La cooperazione tra istituzioni di tutela dei diritti dei cittadini rappresenta uno degli strumenti più efficaci per rendere concreti i principi europei di accesso ai servizi e di protezione della persona. In questa prospettiva si inserisce la presentazione dell’opuscolo dell’Euregio “Salute senza confini”, avvenuta a Bolzano nei giorni scorsi.
La pubblicazione offre una guida pratica sui diritti delle pazienti e dei pazienti nell’Unione europea, sull’assistenza sanitaria transfrontaliera, sulla mobilità dei pazienti nell’Euregio Tirolo–Alto Adige–Trentino e sull’utilizzo della Tessera Europea di Assicurazione Malattia, fornendo anche risposte alle domande più frequenti e contatti utili per l’accesso ai servizi.
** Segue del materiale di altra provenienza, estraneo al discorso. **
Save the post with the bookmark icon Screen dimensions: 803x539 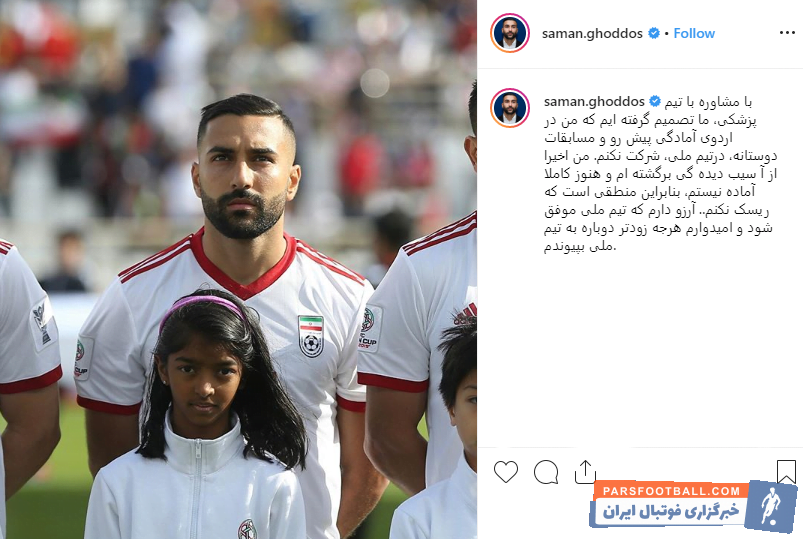coord(786,471)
L’iniziativa nasce nell’ambito del progetto europeo Interreg Italia–Austria “Fit for Cooperation”, finanziato dall’Unione europea, e rappresenta un esempio concreto di come la difesa civica possa svolgere un ruolo proattivo nella costruzione di reti istituzionali e nella tutela dei diritti in ambito sanitario.
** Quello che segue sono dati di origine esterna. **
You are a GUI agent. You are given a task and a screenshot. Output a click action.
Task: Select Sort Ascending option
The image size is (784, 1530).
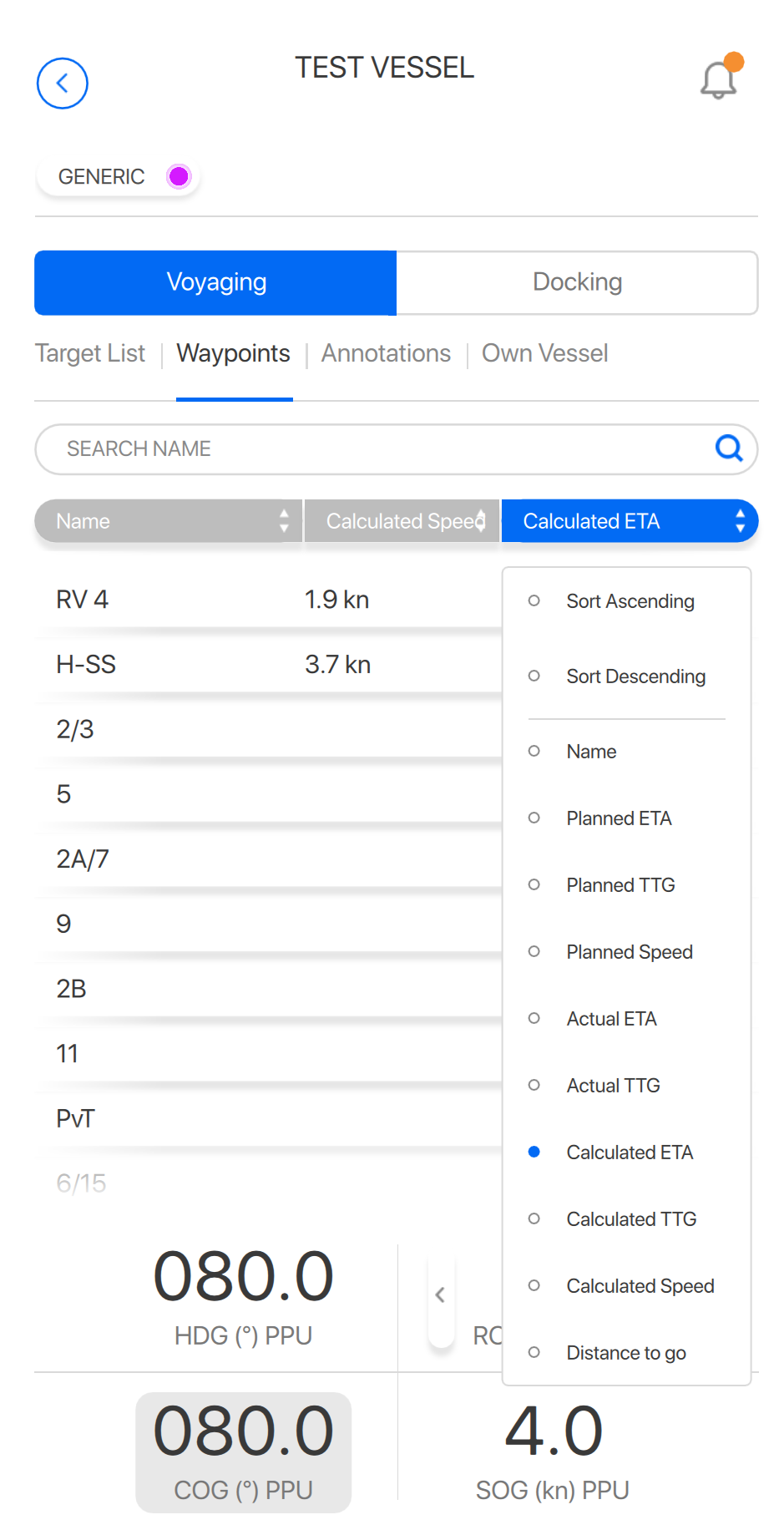[x=630, y=601]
Protagonisti del percorso sono stati il Garante per i diritti dei pazienti del Tirolo, Birger Rudisch, il Difensore civico della Provincia autonoma di Trento, Sandro Raimondi, il Difensore civico della Provincia autonoma di Bolzano, Veronika Meyer che hanno collaborato insieme a gruppi di auto e alle istituzioni dell’Euregio per sviluppare strumenti informativi comuni e facilmente accessibili ai cittadini.
Durante la presentazione, è stato sottolineato come la cooperazione tra le difese civiche dell’Euregio abbia consentito non solo di rafforzare il dialogo tra le amministrazioni, ma anche di rendere più semplice per i cittadini orientarsi nei servizi sanitari oltre confine, trasformando la collaborazione istituzionale in un beneficio concreto per le comunità.
Il progetto Fit for Cooperation (Fit4Co), promosso dall’Euregio Tirolo–Alto Adige–Trentino in collaborazione con l’Euregio Senza Confini (Carinzia–Friuli Venezia Giulia–Veneto) e finanziato dal programma Interreg VI-A Italia–Austria 2021–2027, mira a rendere le amministrazioni pubbliche sempre più preparate alla cooperazione transfrontaliera, riducendo gli ostacoli amministrativi e accompagnando lo sviluppo di iniziative comuni.
Tra ottobre 2024 e giugno 2025, 17 tandem progettuali hanno trasformato idee di collaborazione in progetti concreti. Tra questi, quello che ha coinvolto le difese civiche delle Province autonome di Bolzano e Trento e il Garante dei diritti dei pazienti del Tirolo rappresenta un esempio significativo di difesa civica come “ponte” tra istituzioni, territori e cittadini.
L’opuscolo, stampato in circa 3.700 copie, sarà distribuito attraverso difese civiche, rappresentanze dei pazienti, aziende sanitarie, studi medici, gruppi di auto-aiuto e servizi sociali, contribuendo a diffondere informazioni essenziali per l’accesso ai diritti sanitari nello spazio europeo.
Questa esperienza conferma come la difesa civica, anche attraverso la cooperazione internazionale e interregionale, possa anticipare bisogni, accompagnare i cittadini nell’accesso ai servizi pubblici e promuovere soluzioni condivise, rafforzando la dimensione europea della tutela dei diritti.